As a leading manufacturer of hydrographic and oceanographic instruments, our technology is used for a wide variety of purposes, which includes gathering critical data about our coastal environments.
This, combined with our track record of supporting students with careers in manufacturing and oceanography, explains why we were delighted to hear from second-year Marine Biology Ph.D. student with details of her research project in the Turks and Caicos Islands.
Self-funded student at the University of Aberdeen, Michelle, has recently spent six weeks collecting a large volume of valuable digital data on specimens, water filter samples, and photos and videos during her first field season.
We were pleased to support Michelle with the project by loaning her a Valeport Model 106 Current Meter – nicknamed by Michelle as ‘Maddie’ – to assist with data collection. Read on below to hear more from Michelle about the value her project will bring to the field.
Why is the data you’re collecting important?
As a self-funded student, my approach to the project is somewhat different to funded students who have both financial and logistical support from a doctoral training programme. The fieldwork I’ve collected was exceptionally important as there is very little existing data on the habitat I am studying, so it was really important that I could collect my own data. I have spent the months since my trip to the Turks and Caicos Islands returning to Aberdeen to image and identify the specimens I collected and begin to analyse the 500+ GB of digital data that was collected!
Can you tell us a little more about the project?
My project is looking at determining the biodiversity present in Caribbean coral rubble beds and hopefully using that information to establish the function of these ecosystems.
Coral rubble beds form from dead coral skeletons that are created due to natural events, such as storms, or because of human influence, such as anchor damage and climate change. As ocean temperatures increase, corals are put under more stress and mortality will unfortunately also increase. The consequence of increased coral death will result in more coral rubble beds being created and cause existing rubble beds to increase in size. Despite being comprised of dead skeletons the ecosystem contains hundreds of marine animals, many of which we know very little about; some of which we don’t even know exist yet. It is therefore exceptionally important that we document the organisms that use the habitat before it is irreversibly changed by humans.

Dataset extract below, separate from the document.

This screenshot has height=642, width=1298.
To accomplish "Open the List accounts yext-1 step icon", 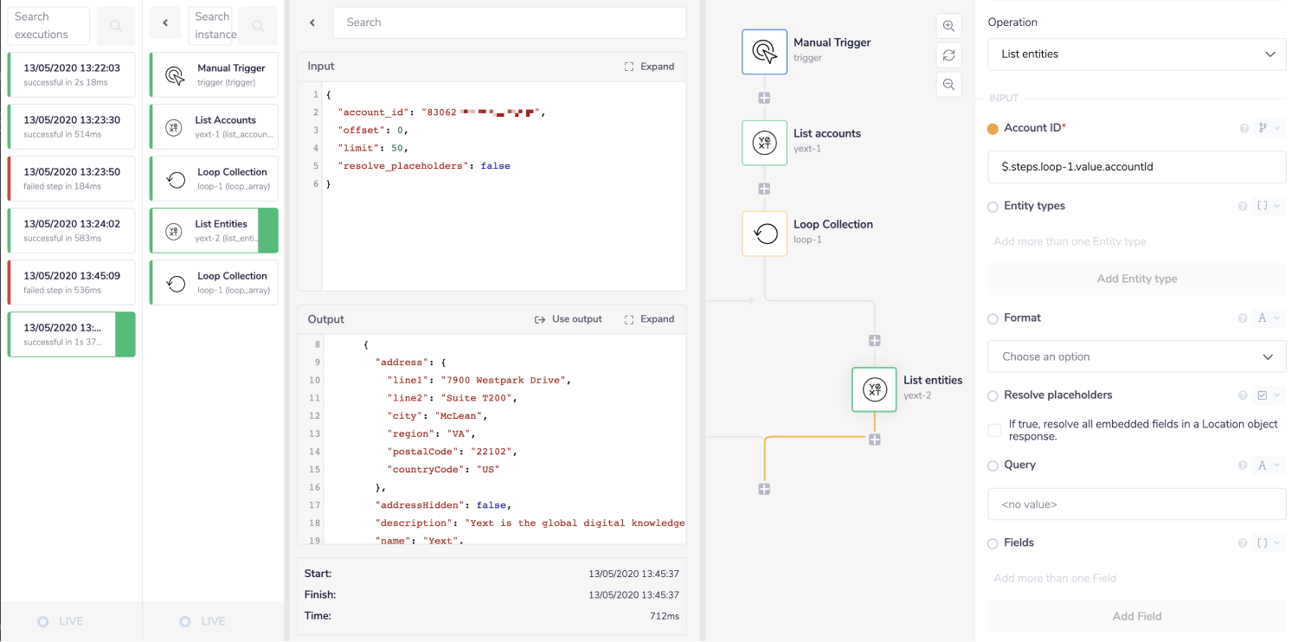I will pyautogui.click(x=764, y=142).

So many factors influence marine ecosystems: temperature, ocean currents, proximity to human settlements, water depth, nutrient presence, to name just a few. It is important when determining differences in diversity of organisms to understand as many of these factors as possible. I can control most of them by collecting data from my field sites whilst I am collecting my specimens. Ocean current patterns, however, are more complicated as they require additional specialised equipment. Understanding local currents is essential to determine the connectivity between patches of coral rubble. There is existing data on large-scale currents in the Caribbean region, but small-scale variances are not well documented. In order to collect that data for my specific field sites I needed to deploy a current meter in those locations – and that’s where Valeport came in!
How was your experience using the Valeport current meter?
Using the current meter was very straightforward. I tested the calibration and settings in our 5m pool before I left for the field, and it took me about 30 minutes to organise the settings I needed and view the outputs on my computer.
Deploying the current meter in the field was also easy. I did a test run with a buoy and weight system to ensure the meter would remain at a set height from the ocean floor and wouldn’t move with wave action. After the test run was successful, the meter was set in field locations and left for a minimum of 48 hours at a time. The meter can be deployed and left for a long time, but I wanted short bursts of data and then to move it to the next site and collect data from there.
"This is the beginning of a study in this habitat in this region but hopefully with continued support the research can continue and we can begin to understand more about the ecosystem and work to protect it." - Michelle Taylor
How do you plan to use the data collected by the current meter?
The current data I collected will be added to salinity and temperature data, as well as the biological data I collected to establish the big picture of conditions in my study site.
It is really important to be able to explain differences found in biodiversity by excluding physical differences. For example, if there is more fish in this area, is it because the current is different or because of something else? If the current is the same, I can look at other reasons why the differences exist.
All of this data will be collated and statistically tested to determine what is driving the differences I found. The work will make up my Ph.D. thesis as well as some journal articles that I hope to publish. This is the beginning of a study in this habitat in this region but hopefully with continued support the research can continue and we can begin to understand more about the ecosystem and work to protect it.
And lastly, why “Maddie” as a nickname for the current meter?
I decided on naming the current meter as I needed to put a sign on it explaining that it was a piece of scientific equipment in case other divers came across it. It also had a contact name and number in case the device became unattached for some reason and needed to be returned.
I’m not exactly sure why Maddie was the name I settled on, but the other piece of equipment that was deployed (a temperature and salinity meter) was named Lottie!
Scientific equipment (especially the current meter) can look very intimidating to people who are not accustomed to seeing it. I felt that if I named it and people saw her with a small note explaining why she was there and what she was doing it could help spread the word about the research to a wider audience.
We wish Michelle the best of luck with her Ph.D thesis and look forward to hearing the results of her research in the coming months.